4. Mélangeur statique selon l'une des revendications précédentes, dans lequel l'une au
moins de la première et de la seconde ouverture d'entrée (31, 41) est appropriée pour
la réception d'un élément enfichable de l'appareil de distribution ou de la cartouche
de distribution.
5. Mélangeur statique selon la revendication 4, dans lequel le moyen de codage (16) comprend
l'une au moins de la première et de la seconde ouverture d'entrée (31, 41) et est
réalisé comme un élément enfichable destiné à être reçu dans un évidement correspondant
de la cartouche de distribution ou de l'appareil de distribution.
6. Mélangeur statique selon la revendication 5, dans lequel l'élément enfichable est
réalisé sous la forme d'une pipe tubulaire.

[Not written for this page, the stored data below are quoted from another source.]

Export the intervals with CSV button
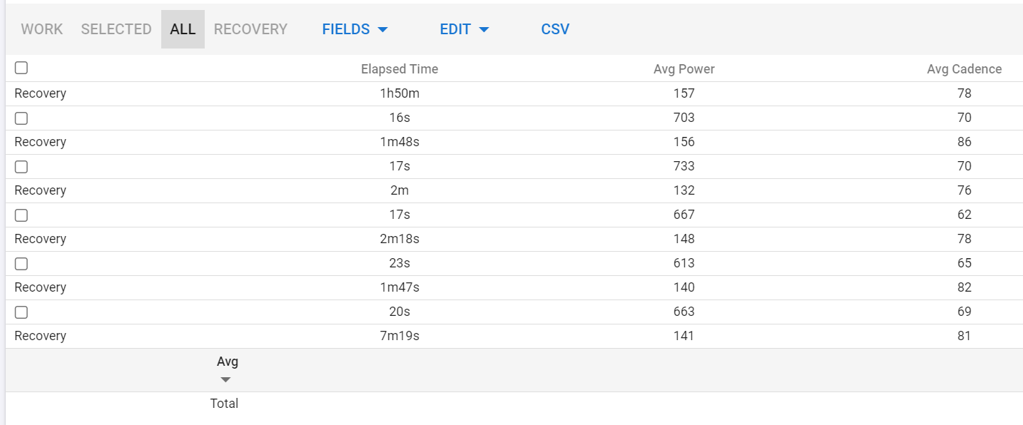This screenshot has width=1023, height=425. [555, 29]
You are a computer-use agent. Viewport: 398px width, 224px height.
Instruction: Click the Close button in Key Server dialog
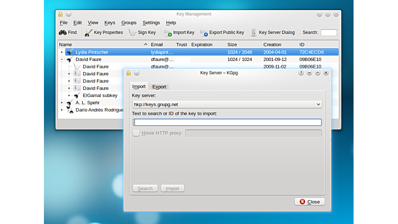tap(310, 202)
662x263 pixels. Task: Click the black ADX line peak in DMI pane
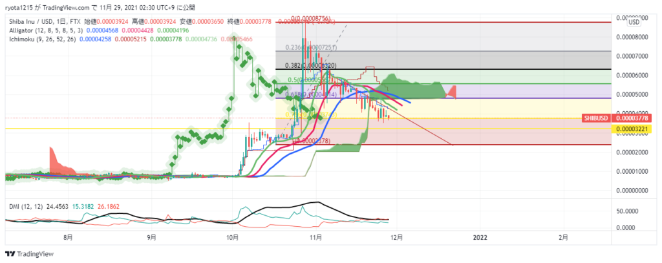(315, 203)
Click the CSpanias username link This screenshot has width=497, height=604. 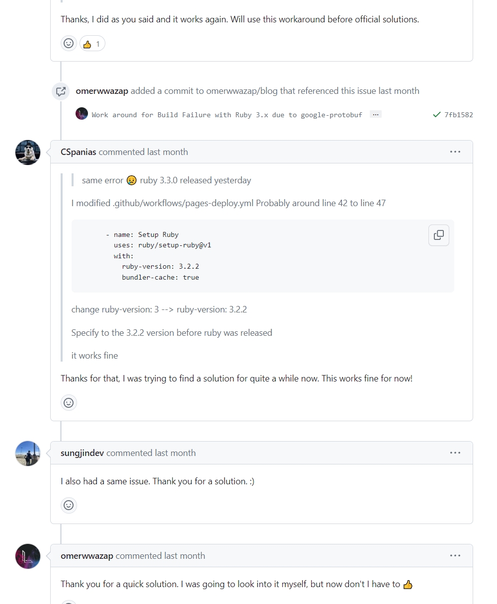79,152
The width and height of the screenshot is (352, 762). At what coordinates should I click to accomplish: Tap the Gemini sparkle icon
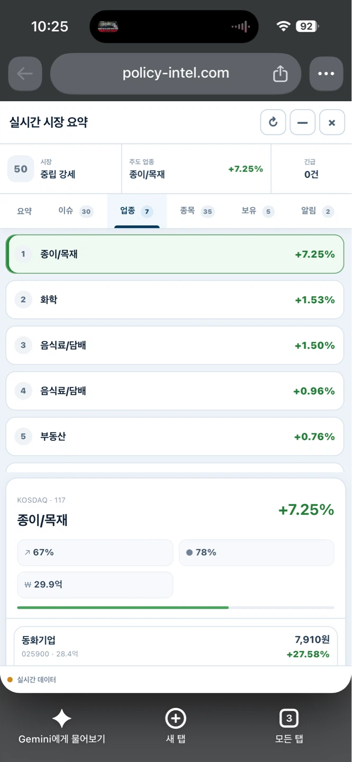point(62,719)
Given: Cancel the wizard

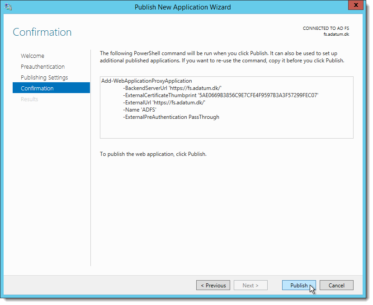Looking at the screenshot, I should click(x=336, y=285).
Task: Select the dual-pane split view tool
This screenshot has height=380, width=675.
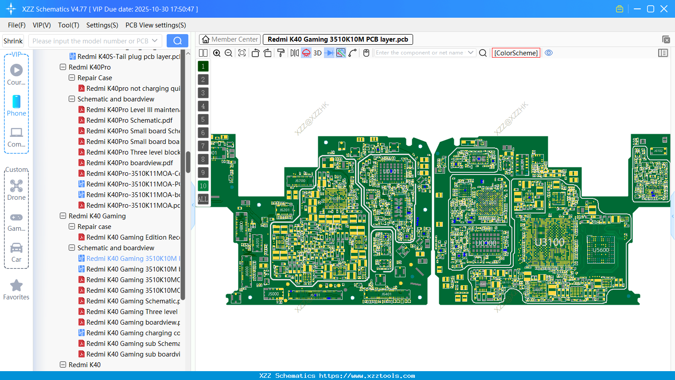Action: coord(203,52)
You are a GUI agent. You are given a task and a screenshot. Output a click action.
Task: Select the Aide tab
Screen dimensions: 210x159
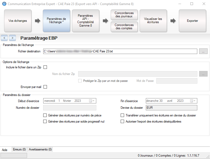(5, 150)
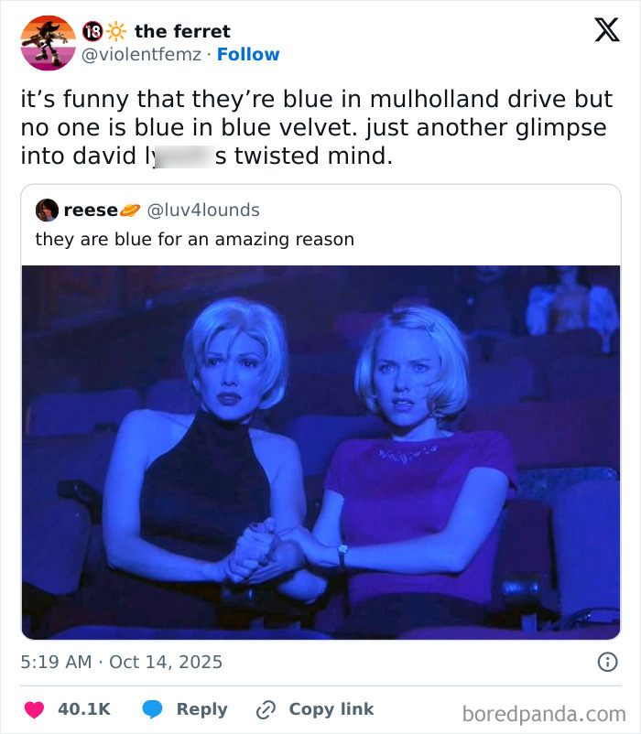641x734 pixels.
Task: Open the Mulholland Drive movie still
Action: pyautogui.click(x=321, y=448)
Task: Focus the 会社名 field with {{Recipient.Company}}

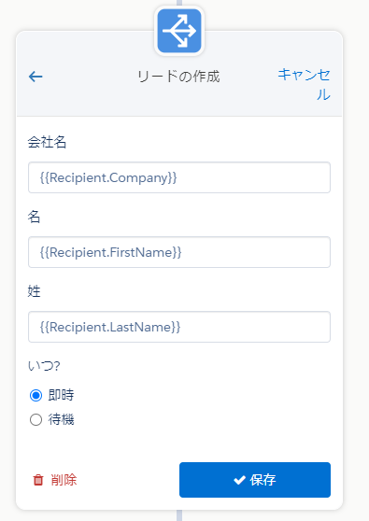Action: point(179,177)
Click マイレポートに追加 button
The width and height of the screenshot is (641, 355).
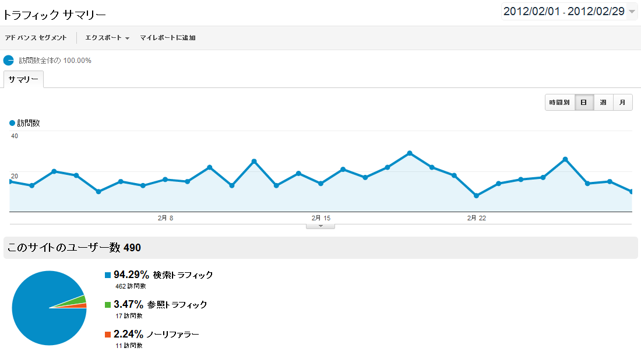(x=168, y=38)
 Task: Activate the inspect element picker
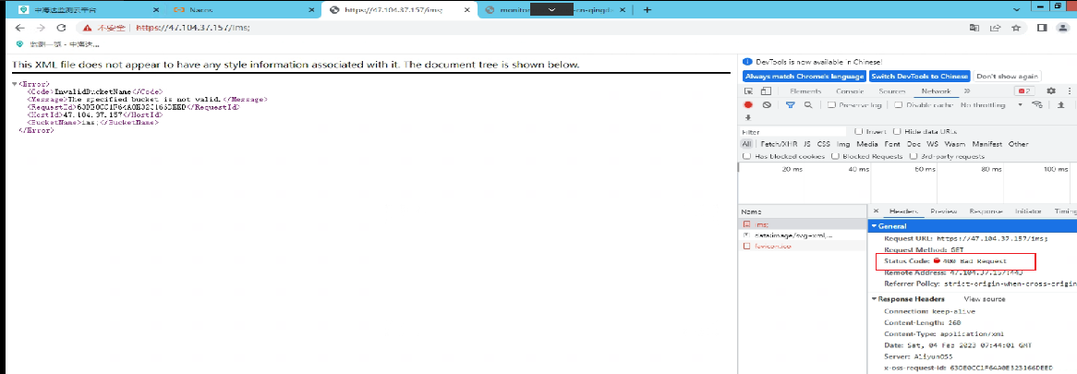click(x=748, y=91)
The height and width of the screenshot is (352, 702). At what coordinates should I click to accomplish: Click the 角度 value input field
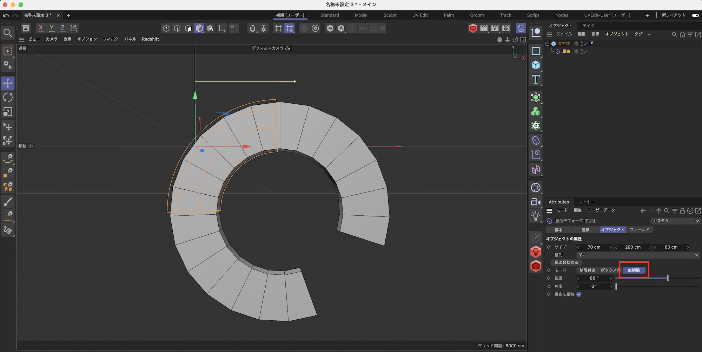[x=594, y=287]
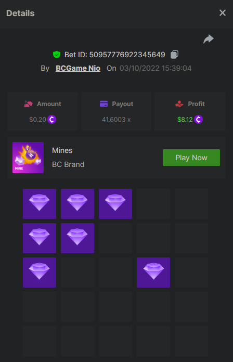Click the Amount money bag icon
Viewport: 233px width, 362px height.
[28, 104]
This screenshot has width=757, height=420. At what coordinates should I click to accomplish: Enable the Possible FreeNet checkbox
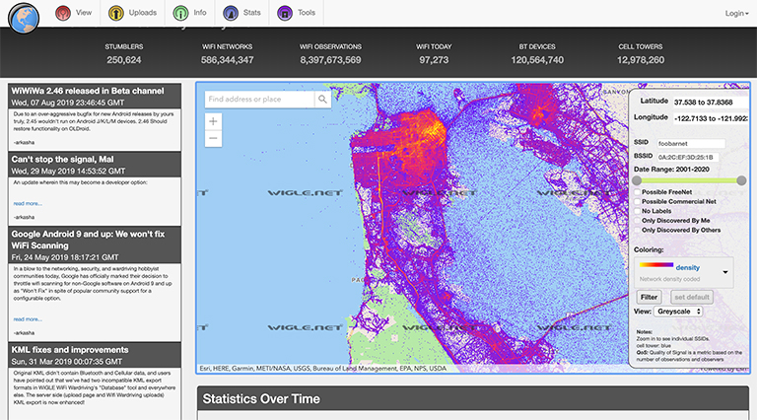click(x=636, y=191)
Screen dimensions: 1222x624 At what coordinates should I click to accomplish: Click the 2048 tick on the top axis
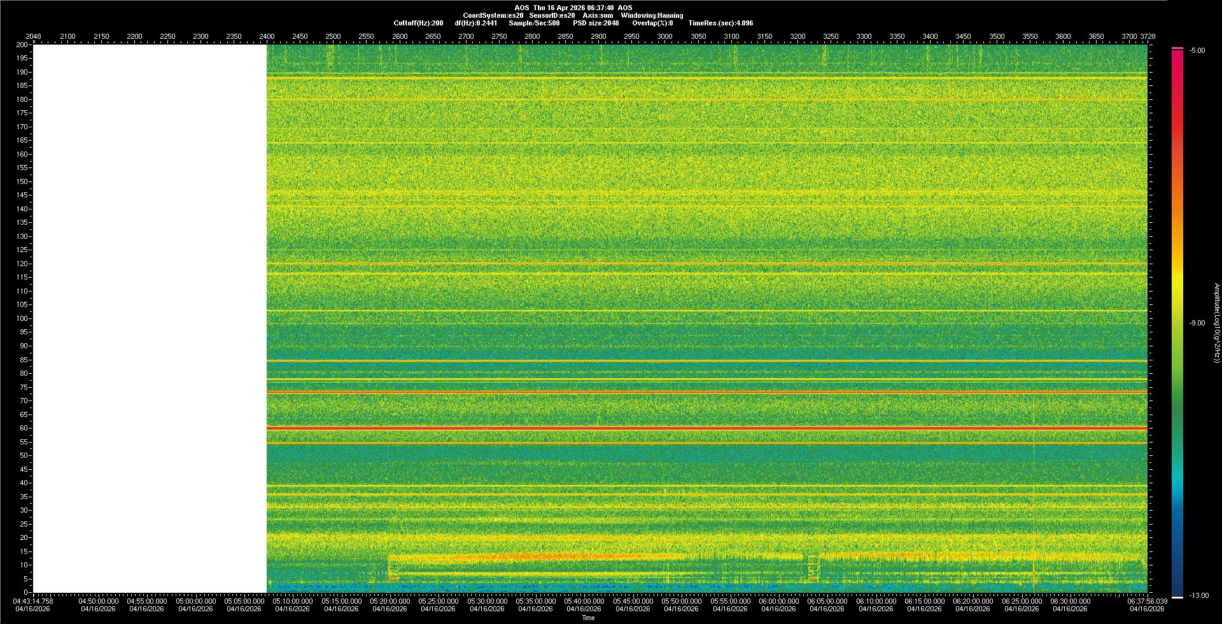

7. Mélangeur statique selon l'une des revendications précédentes, comprenant une bride
(9) qui se raccorde au premier élément de raccordement (24) et qui sert d'appui pour
le boîtier du mélangeur statique, ainsi qu'un second élément de raccordement (25),
qui se raccorde sur le côté opposé de la bride (9) et est destiné à l'assemblage avec
un appareil de distribution ou avec une cartouche de distribution, et dans lequel
le premier élément de raccordement (24), la bride (9) et le second élément de raccordement
(25) contiennent le premier et le second canal (30, 40).
8. Mélangeur statique selon l'une des revendications précédentes, dans lequel l'élément
de positionnement (29) est conçu sous la forme d'une saillie (50).
9. Mélangeur statique selon la revendication 8, dans lequel le premier élément de raccordement
(24) comporte une surface enveloppe (51) sur laquelle est rapportée la saillie (50).
10. Mélangeur statique selon l'une des revendications précédentes, dans lequel le moyen
de codage (60) comporte une gorge axiale ou une saillie sur le côté de l'entrée (21)
à l'extérieur de l'ouverture d'entrée (31, 41).
11. Mélangeur statique selon l'une des revendications précédentes, dans lequel le moyen
de codage (60) comprend un premier bras (61) et un second bras (65), lesquels présentent
des surfaces de section transversale différentes.
12. Mélangeur statique selon la revendication 11, dans lequel le premier bras (61) est
agencé à l'opposé du second bras (65), par référence à un plan de coupe qui contient
les axes du premier et du second canal (30, 40).
13. Mélangeur statique selon la revendication 11 ou 12, dans lequel l'un au moins du premier
ou du second bras (61, 65) a une longueur plus grande qu'un élément enfichable, qui
inclut l'une au moins de la première et de la seconde ouverture d'entrée (31, 41).